Most children start to lose their milk teeth at the ages of five and six, with many wearing the gaps in their teeth as a sign of pride at being a ‘big’ girl or boy, and as such can’t wait to lose a tooth.

Parents on the other hand can either be delighted, or sobbing internally at the swift passage of time. Losing their milk teeth is a sign that they are growing up and becoming more independent.

Should I be worried when my child loses their first tooth?

No, losing their teeth is a completely normal process. The only time you should be concerned would be if your child lost their tooth after an accident as this could indicate that the tooth fell out too soon or that there might be damage to the adult tooth that has yet to emerge.

If your child lost their tooth following a trip or fall, visit the dentist for a checkup. An X-ray will reveal if there is anything to worry about.

Introducing the tooth fairy

The tooth fairy is a thing of wonder for many young children. She visits at night and exchanges your teeth for money. Children leave their teeth under their pillow, sometimes in a special purse, and then when they wake in the morning, the tooth is gone and they are a little richer.

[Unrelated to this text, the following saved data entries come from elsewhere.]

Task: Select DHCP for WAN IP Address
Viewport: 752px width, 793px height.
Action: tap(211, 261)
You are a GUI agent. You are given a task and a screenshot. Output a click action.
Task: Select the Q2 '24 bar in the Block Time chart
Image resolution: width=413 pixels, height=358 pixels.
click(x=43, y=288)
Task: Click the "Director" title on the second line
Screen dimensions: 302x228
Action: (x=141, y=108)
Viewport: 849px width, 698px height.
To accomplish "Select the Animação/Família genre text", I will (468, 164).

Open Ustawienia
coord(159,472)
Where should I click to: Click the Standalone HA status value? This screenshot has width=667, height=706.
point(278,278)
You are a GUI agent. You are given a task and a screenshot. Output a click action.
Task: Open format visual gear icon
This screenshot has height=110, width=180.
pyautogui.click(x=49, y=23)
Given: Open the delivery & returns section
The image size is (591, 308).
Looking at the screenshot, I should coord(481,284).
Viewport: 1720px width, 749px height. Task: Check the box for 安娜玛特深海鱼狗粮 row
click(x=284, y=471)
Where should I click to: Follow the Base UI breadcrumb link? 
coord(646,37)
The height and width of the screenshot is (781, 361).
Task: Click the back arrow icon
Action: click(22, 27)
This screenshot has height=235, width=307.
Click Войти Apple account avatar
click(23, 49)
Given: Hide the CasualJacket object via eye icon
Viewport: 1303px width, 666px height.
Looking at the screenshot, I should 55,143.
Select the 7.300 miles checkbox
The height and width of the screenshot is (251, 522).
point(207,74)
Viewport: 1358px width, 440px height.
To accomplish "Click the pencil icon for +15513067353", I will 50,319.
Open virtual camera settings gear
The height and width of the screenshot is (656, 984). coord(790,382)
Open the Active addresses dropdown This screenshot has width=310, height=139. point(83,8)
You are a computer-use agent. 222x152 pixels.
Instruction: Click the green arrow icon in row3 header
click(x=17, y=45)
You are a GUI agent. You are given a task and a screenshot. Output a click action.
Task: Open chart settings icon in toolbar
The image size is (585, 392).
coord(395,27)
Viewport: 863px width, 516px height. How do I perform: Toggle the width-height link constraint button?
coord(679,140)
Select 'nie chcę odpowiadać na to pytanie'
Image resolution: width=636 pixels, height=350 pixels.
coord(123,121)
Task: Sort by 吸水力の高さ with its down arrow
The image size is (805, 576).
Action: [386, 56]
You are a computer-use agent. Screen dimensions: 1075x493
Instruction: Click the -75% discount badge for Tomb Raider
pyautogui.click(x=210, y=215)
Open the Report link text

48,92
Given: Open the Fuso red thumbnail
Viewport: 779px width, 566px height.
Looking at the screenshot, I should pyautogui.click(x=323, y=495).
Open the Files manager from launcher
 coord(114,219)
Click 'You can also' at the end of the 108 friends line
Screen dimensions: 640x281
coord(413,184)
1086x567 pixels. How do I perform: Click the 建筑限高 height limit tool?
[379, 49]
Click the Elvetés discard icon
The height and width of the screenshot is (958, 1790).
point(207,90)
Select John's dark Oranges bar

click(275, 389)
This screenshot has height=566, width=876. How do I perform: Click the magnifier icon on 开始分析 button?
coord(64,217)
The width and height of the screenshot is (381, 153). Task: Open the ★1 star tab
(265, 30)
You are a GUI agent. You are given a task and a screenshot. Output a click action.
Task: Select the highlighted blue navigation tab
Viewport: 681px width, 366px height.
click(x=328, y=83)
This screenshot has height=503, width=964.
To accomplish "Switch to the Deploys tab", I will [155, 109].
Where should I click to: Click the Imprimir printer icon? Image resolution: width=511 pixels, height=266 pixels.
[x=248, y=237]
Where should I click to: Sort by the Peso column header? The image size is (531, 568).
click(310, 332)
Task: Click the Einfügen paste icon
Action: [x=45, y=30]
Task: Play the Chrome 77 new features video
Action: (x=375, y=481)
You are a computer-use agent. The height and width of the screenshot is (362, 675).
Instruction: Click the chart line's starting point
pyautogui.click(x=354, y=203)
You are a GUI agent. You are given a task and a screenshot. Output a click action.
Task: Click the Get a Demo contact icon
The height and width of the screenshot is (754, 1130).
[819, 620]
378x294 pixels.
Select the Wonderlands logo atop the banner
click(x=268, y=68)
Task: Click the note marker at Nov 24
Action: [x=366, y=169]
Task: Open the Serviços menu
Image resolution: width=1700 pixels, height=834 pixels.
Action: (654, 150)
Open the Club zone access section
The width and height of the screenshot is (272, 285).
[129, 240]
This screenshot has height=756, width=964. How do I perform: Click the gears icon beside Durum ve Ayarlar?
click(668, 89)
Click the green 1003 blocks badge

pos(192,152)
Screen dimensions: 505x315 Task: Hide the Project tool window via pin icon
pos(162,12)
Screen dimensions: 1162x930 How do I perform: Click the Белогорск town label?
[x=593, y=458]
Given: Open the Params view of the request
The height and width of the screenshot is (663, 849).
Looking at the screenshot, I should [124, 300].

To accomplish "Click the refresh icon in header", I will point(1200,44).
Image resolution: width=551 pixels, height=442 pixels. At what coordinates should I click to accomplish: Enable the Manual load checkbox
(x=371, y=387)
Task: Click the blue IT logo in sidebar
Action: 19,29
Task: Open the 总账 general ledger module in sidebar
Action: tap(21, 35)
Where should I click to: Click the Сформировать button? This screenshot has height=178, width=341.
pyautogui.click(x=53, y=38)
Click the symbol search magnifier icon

One of the biggest challenges on the loss of a milk tooth is making an appointment with the tooth fairy. How will she get into the house? What will she leave in return? And what does she do with those teeth she collects? These are all great questions to explore with your child and it can help them to get excited about the prospect of caring for their teeth so that the tooth fairy will reward them.

Parents need to give consideration to these logistical dilemmas to keep the magic alive and ensure any anxiety at losing milk teeth is replaced by the excitement of a visit from the tooth fairy. Most children wake up to find £1 or £2 under their pillow after a visit from the tooth fairy. Some parents are parting with as much as £5 for their first tooth and then £2 for future teeth.

Top tips for dealing with loose teeth

When milk teeth first become loose parents may need to reassure their child and make sure they maintain a good dental hygiene routine.

  • It is important children continue to brush their teeth properly, even though they may be worried about the wobbly tooth.

  • If your child is worried about hurting their tooth, encourage them to eat on the opposite side of their mouth, or serve soft food such as soup or mashed potato.

  • Let the milk tooth work out of its own accord – wiggling by the child is fine but don’t take a piece of string to the tooth!

  • The mouth may bleed a little on the loss of a milk tooth but it shouldn’t hurt more than a tingle.

  • There is no danger to health if a milk tooth is swallowed – it will pass through the body. However, the child may be upset that the tooth fairy won’t come. Reassure them that the tooth fairy has magical abilities to be able to deal with these issues.

  • Adult teeth can grow behind milk teeth – check with your dentist if the adult tooth reaches half the size of the milk tooth.

  • The tooth fairy can still visit even if a tooth has been lost – just write a little note and pop it under the pillow.

  • You can help children prepare for losing their first tooth and a visit from the tooth fairy by reading a book such as My Wobbly Tooth Must Not Ever Never Fall Out (Charlie and Lola).

By following these tips, you can let magic replace fear when your child loses their first milk tooth.

Establishing good oral health habits for life

Once they have their adult teeth emerging, it’s important to continue good oral health habits. There is a common misconception that the milk teeth are simply “practice” teeth and they will get another chance to care for their teeth better when they get their adult teeth.

Tooth decay in milk teeth is becoming increasingly common and should be avoided at all costs. Children need to be encouraged to take care of their milk teeth and their adult teeth. The myth of the tooth fairy can help to reinforce this message. This will help to encourage children to have good oral health habits from a young age.